Let $C$ be a curve of genus $2$, say over $\mathbb C$. Think of $C$ as a Riemann surface for a moment. Then $\pi_1(C)$ is generated by four elements $a,b,c,d$ satisfying the relation $[a,b][c,d] = 1$. Let $p: \pi_1(C) \to S_3$ be the surjection that takes $a$ and $d$ to $(12)$, and $b$ and $c$ to $(123)$, and let $H \subset \pi_1(C)$ be the preimage under $p$ of a subgroup of order $2$ in $S_3$, so $H$ has index $3$ in $\pi_1(C)$ and is not normal.
Covering space theory shows that $H$ corresponds to a degree $3$ cover C' \to C of Riemann surfaces which is not Galois. Now the Riemann existence theorem shows that C' has a unique structure of algebraic curve over $\mathbb C$ so that C' \to C is an etale morphism, which will not be Galois.
This is the simplest sample in some strict sense: $\pi_1$ of a genus zero Riemann surface is trivial, while $\pi_1$ of a genus one curve is abelian (so all subgroups are normal), and all index two subgroups of a group are normal; thus we have to go to genus $2$ and a degree $3$ cover in order to find an example, and this is what I have done. [Added: I should add that this is the simplest example if one wants an etale morphism of projective curves; Georges found a simpler example in his answer by considering non-projective curves.]

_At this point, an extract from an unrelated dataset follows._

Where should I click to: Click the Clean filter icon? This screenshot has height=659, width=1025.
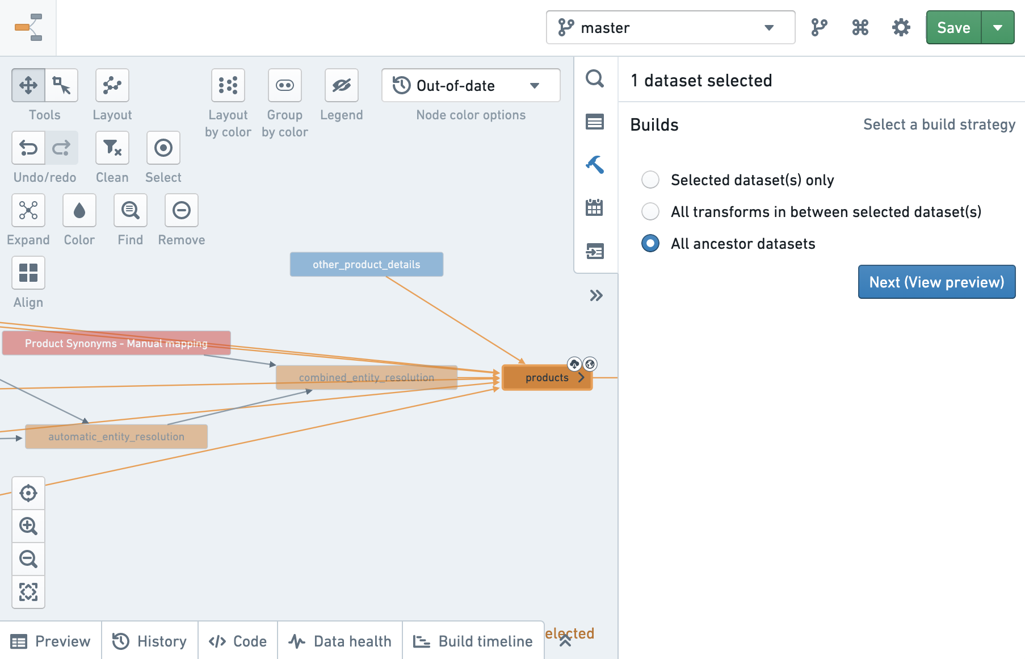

Of course, one could write down examples with explicit algebraic equations, but I would have to begin with a genus $2$ curve, which is of the form $y^2 = f(x)$ for some degree $5$ or $6$ equation, and then write down C' explicitly. By Riemann--Hurwitz, C' has genus $4$, so I would then have to write down an equation for a genus $4$ curve, and find an explict degree $3$ map to $C$. I haven't tried to do this; it's probably a good exercise, though.